═════ Data for review ═════

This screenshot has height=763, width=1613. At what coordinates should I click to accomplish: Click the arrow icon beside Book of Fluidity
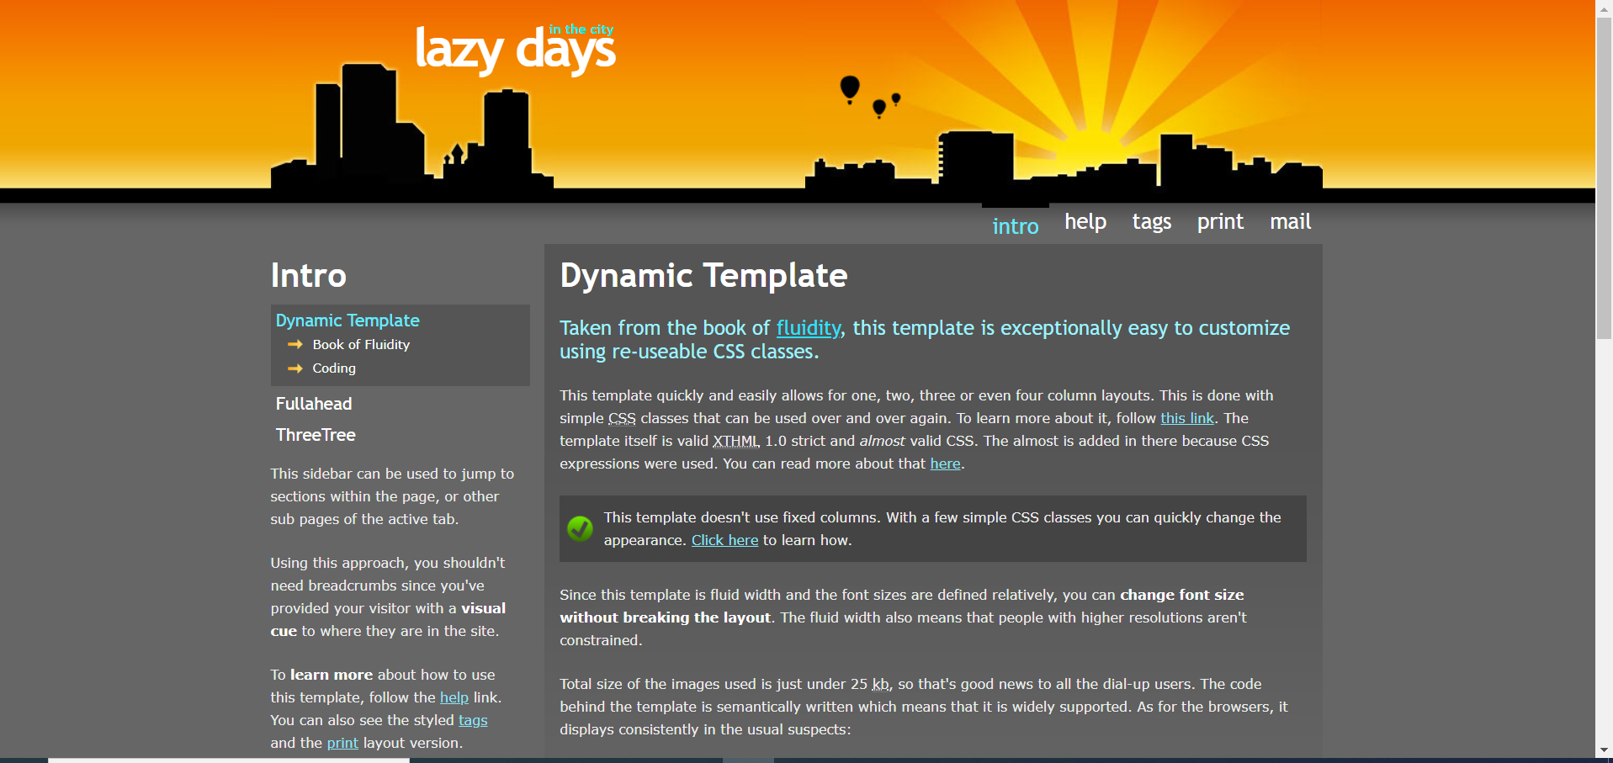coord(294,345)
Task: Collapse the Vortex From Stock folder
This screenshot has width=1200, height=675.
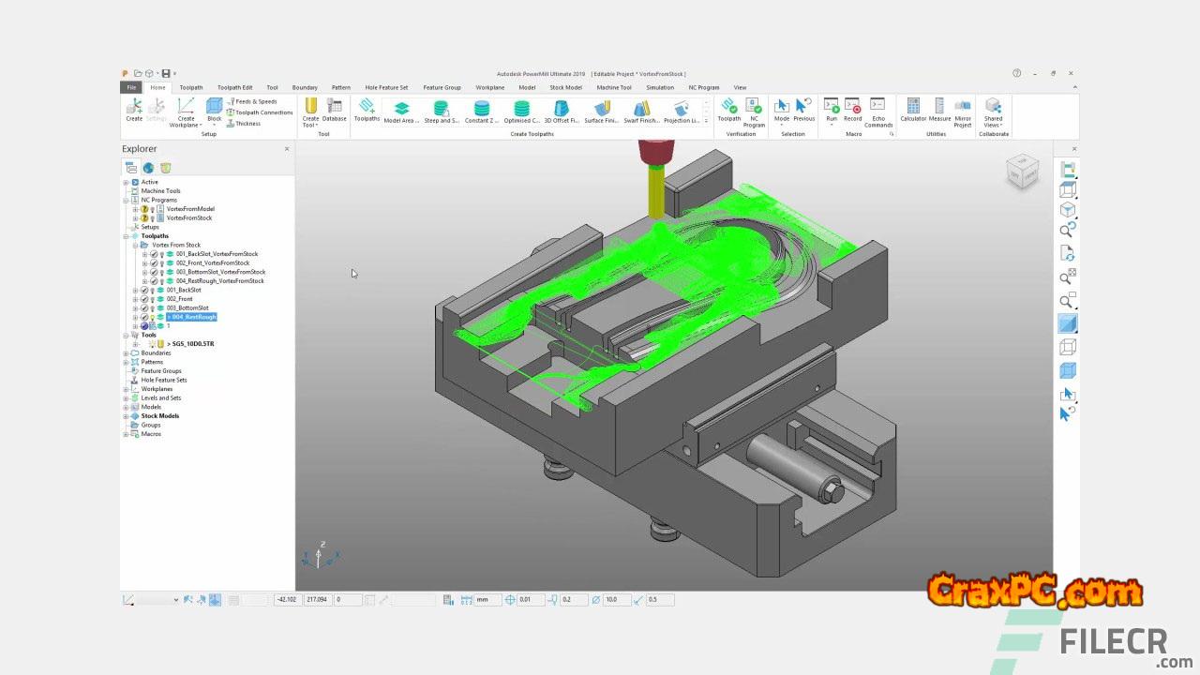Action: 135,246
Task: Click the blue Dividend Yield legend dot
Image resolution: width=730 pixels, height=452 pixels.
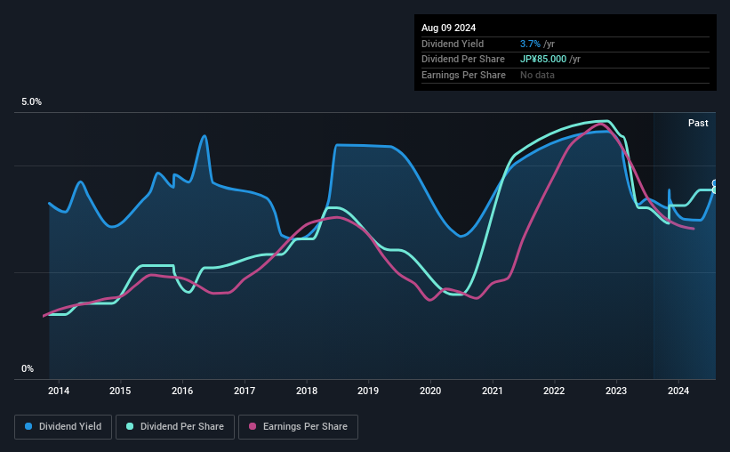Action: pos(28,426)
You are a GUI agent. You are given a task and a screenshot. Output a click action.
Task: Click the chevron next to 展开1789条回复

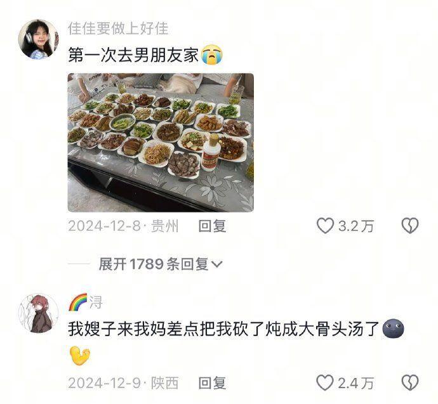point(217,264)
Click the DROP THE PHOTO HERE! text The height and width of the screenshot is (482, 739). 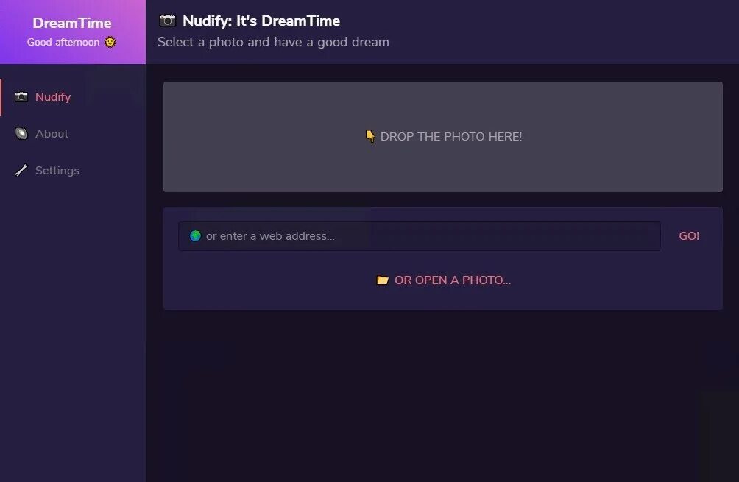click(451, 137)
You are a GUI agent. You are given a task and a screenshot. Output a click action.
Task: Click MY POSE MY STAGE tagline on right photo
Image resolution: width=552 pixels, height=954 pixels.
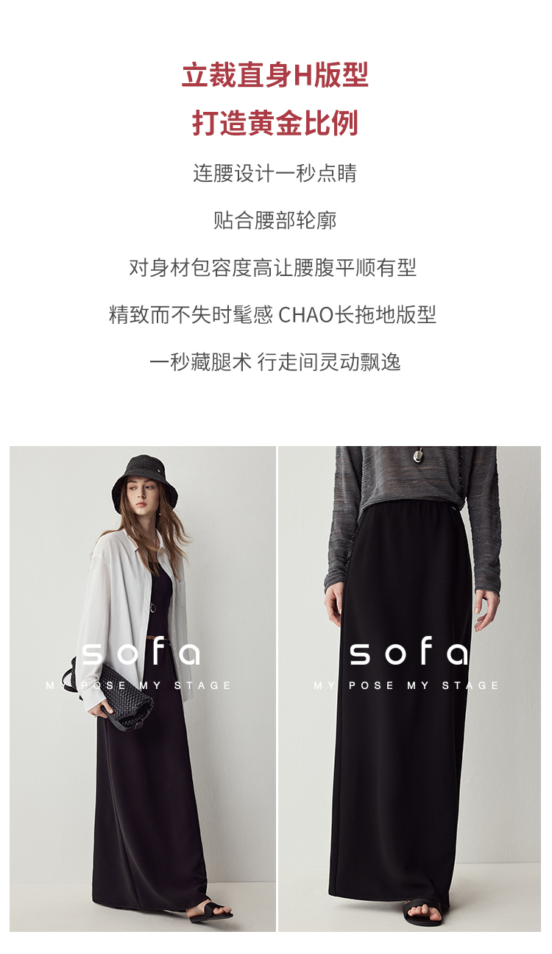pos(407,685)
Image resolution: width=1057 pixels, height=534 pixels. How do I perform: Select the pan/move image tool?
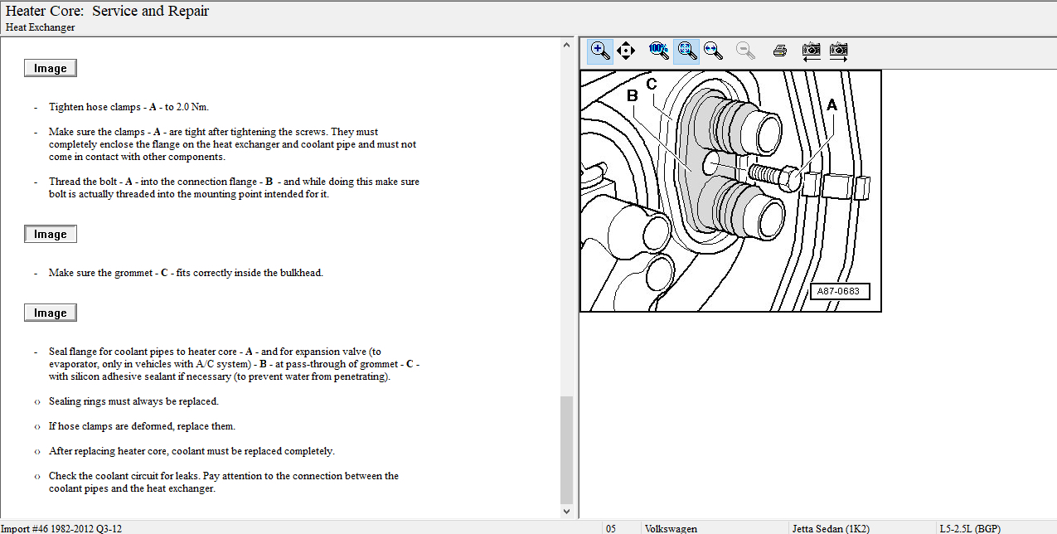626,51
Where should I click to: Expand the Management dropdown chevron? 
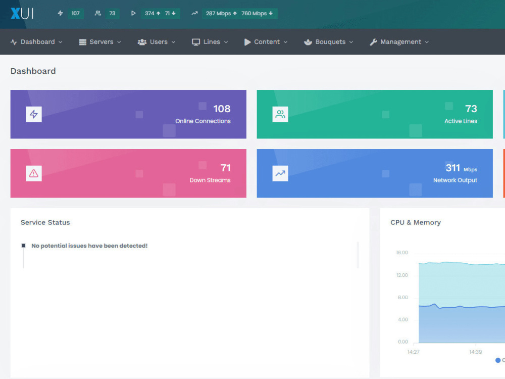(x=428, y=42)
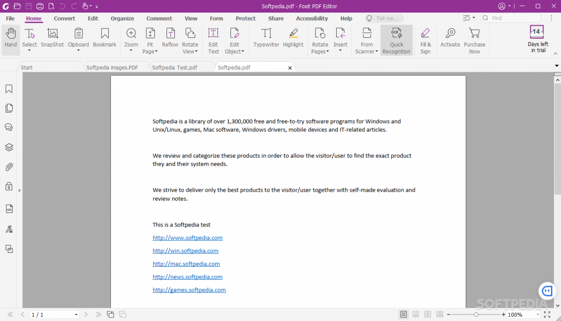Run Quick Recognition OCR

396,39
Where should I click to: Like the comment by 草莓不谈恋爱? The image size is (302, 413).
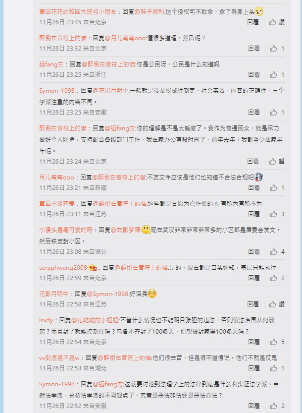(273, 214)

═════

Exactly the lines from the line containing "Where should I click to: Like" to the end of the records need to be copied, both ends included, with pictures left out.

== Written solution ==
Where should I click to: Like the comment by 草莓不谈恋爱? The image size is (302, 413).
(273, 214)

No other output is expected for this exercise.